S. state. California is bordered by Oregon to the north and Arizona to the east, the Mexican state of Baja California to the south; the state's diverse geography ranges from the Pacific Coast in the west to the Sierra Nevada mountain range in the east, from the redwood–Douglas fir forests in the northwest to the Mojave Desert in the southeast. The Central Valley, a major agricultural area, dominates the state's center. Although California is well-known for its warm Mediterranean climate, the large size of the state results in climates that vary from moist temperate rainforest in the north to arid desert in the interior, as well as snowy alpine in the mountains. Over time and wildfires have become more pervasive features. What is now California was first settled by various Native Californian tribes before being explored by a number of European expeditions during the 16th and 17th centuries; the Spanish Empire claimed it as part of Alta California in their New Spain colony. The area became a part of Mexico in 1821 following its successful war for independence but was ceded to the United States in 1848 after the Mexican–American War.

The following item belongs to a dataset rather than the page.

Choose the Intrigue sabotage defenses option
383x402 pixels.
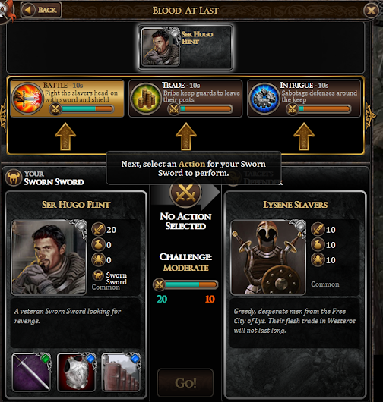pos(304,99)

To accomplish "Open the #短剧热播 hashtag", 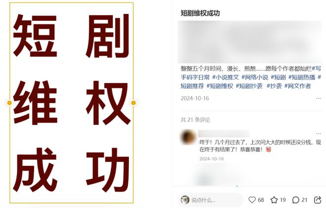I will coord(302,77).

The western portion of Alta California was organized and admitted as the 31st state on September 9, 1850. The California Gold Rush starting in 1848 led to dramatic social and demographic changes, with large-scale emigration from the east and abroad with an accompanying economic boom; the word California referred to the Baja California Peninsula of Mexico. The name derived from the mythical island California in the fictional story of Queen Calafia, as recorded in a 1510 work The Adventures of Esplandián by Garci Rodríguez de Montalvo; this work was the fifth in a popular Spanish chivalric romance series that began with Amadis de Gaula. Queen Calafia's kingdom was said to be a remote land rich in gold and pearls, inhabited by beautiful black women who wore gold armor and lived like Amazons, as well as griffins and other strange beasts. In the fictional paradise, the ruler Queen Calafia fought alongside Muslims and her name may have been chosen to echo the title of a Muslim leader, the Caliph. It's possible.

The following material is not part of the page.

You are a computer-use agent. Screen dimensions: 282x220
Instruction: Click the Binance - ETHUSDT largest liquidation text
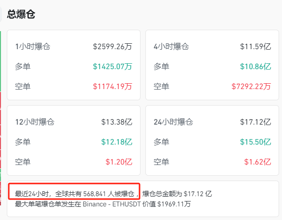pyautogui.click(x=112, y=204)
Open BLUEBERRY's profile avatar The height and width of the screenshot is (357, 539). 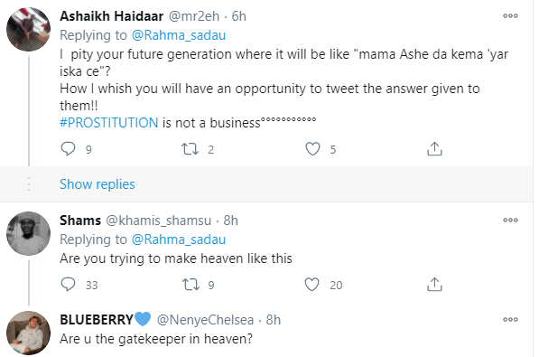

Know ye that at the right hand of the Indies there is an island called California close to that part of the Terrestrial Paradise, inhabited by black women without a single man among them, they lived in the manner of Amazons. They were robust of body with great virtue; the island itself is one of the wildest in the world on account of the craggy rocks. Shortened forms of the state's name include CA, Cal. Calif. and US-CA. Settled by successive waves of arrivals during the last 10,000 years, California was one of the most culturally and linguistically diverse areas in pre-Columbian North America. Various estimates of the native population range from 100,000 to 300,000; the Indigenous peoples of California included more than 70 distinct groups of Native Americans, ranging from large, settled populations living on the coast to groups in the interior. California groups were diverse in their political organization with bands, villages, on the resource-rich coasts, large chiefdoms, such as the Chumash and Salinan.